(Beginning of Task input)

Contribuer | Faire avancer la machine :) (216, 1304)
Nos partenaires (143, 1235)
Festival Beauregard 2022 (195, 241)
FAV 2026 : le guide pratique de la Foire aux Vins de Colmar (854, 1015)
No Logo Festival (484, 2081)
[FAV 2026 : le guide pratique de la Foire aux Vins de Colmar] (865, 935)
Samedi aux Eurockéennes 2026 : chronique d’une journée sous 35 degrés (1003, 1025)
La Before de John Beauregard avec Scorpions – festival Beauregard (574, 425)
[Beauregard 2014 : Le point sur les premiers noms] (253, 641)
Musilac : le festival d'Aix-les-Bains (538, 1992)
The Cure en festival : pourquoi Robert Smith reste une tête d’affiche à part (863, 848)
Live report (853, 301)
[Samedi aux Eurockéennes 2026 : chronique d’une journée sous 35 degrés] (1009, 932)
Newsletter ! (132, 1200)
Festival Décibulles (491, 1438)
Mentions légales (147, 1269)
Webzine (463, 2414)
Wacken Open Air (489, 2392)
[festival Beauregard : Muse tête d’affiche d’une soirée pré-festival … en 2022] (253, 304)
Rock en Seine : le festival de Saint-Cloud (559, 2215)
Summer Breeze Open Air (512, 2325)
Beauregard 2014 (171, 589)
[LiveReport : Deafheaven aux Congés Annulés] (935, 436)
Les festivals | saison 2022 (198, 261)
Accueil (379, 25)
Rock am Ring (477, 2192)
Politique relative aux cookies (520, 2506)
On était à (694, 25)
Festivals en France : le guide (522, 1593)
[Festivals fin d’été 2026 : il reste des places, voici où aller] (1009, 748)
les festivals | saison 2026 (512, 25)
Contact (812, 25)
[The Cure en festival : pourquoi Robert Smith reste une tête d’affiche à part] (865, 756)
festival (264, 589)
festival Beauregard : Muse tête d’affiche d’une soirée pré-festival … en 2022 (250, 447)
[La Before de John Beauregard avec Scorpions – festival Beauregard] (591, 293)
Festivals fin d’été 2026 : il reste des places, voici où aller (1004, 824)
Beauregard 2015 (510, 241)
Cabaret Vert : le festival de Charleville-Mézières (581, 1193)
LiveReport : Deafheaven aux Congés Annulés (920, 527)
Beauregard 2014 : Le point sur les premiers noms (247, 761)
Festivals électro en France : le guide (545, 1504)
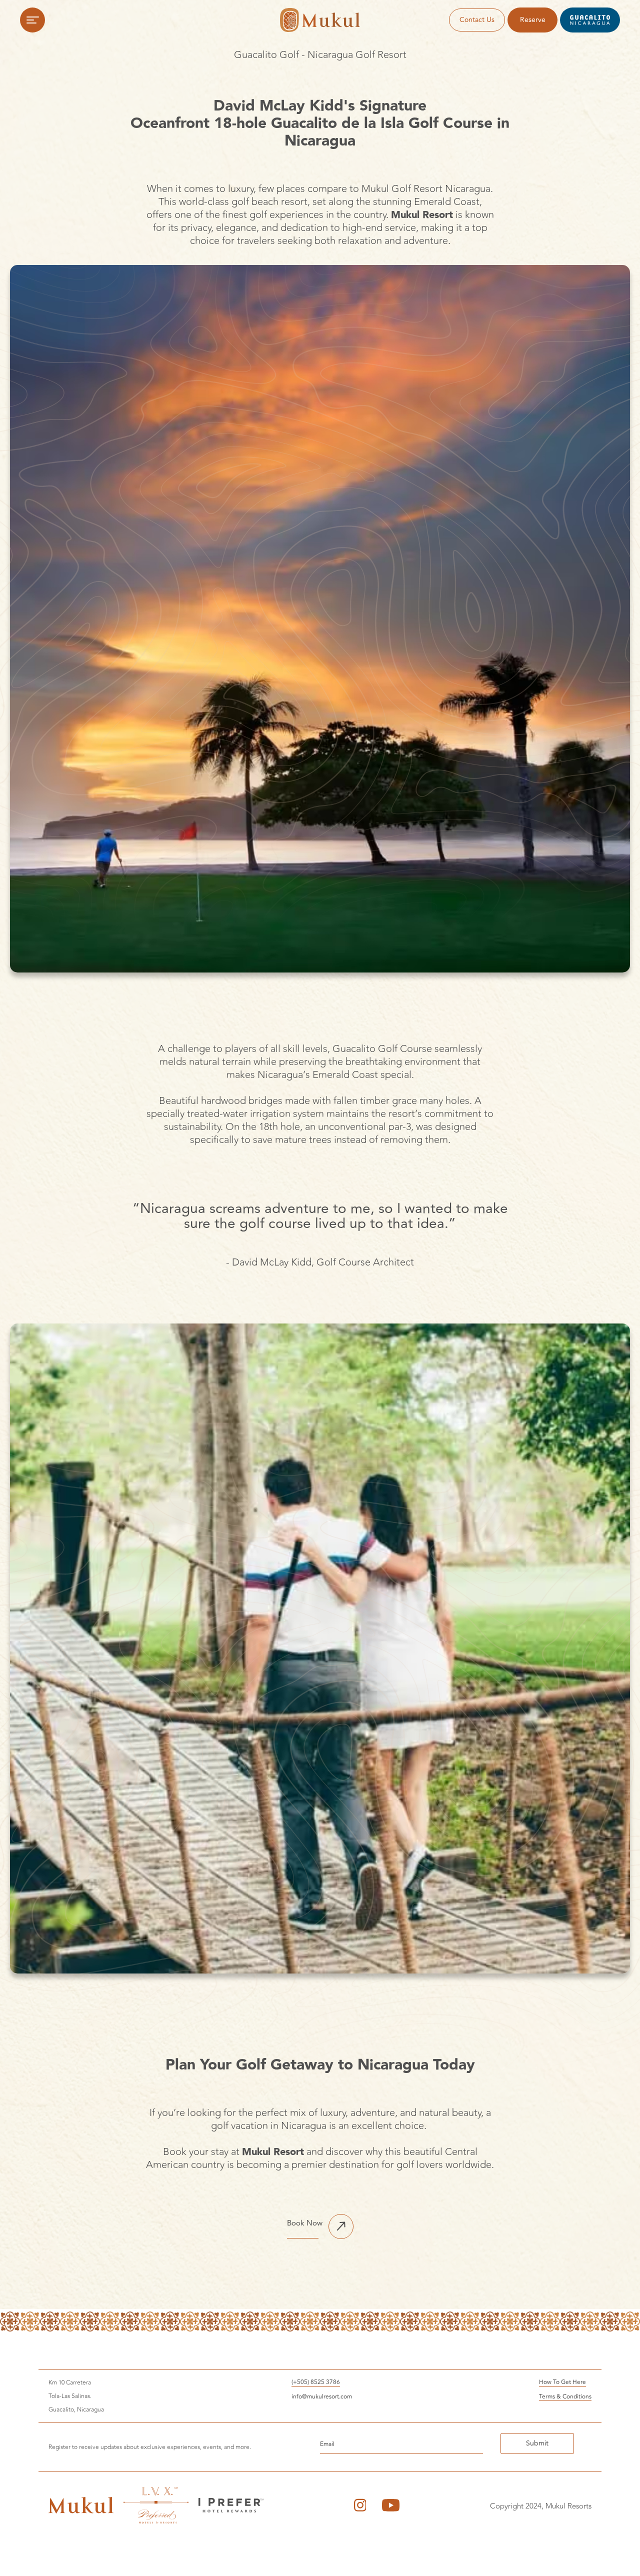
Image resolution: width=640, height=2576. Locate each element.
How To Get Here (562, 2383)
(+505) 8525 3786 (316, 2383)
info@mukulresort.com (322, 2397)
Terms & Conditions (565, 2397)
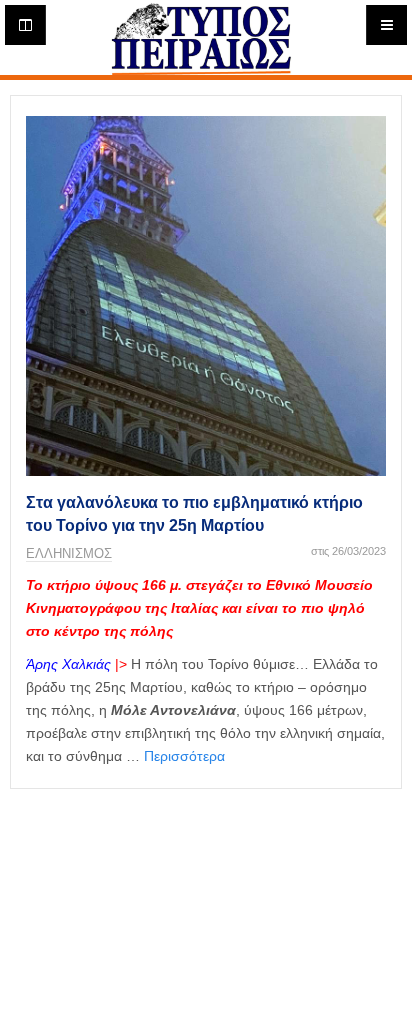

(End of Task input)

Work to be completed
From the material above, copy out every line bearing the string "Muse".

Response for this exercise
[festival Beauregard : Muse tête d’affiche d’une soirée pré-festival … en 2022] (253, 304)
festival Beauregard : Muse tête d’affiche d’une soirée pré-festival … en 2022 (250, 447)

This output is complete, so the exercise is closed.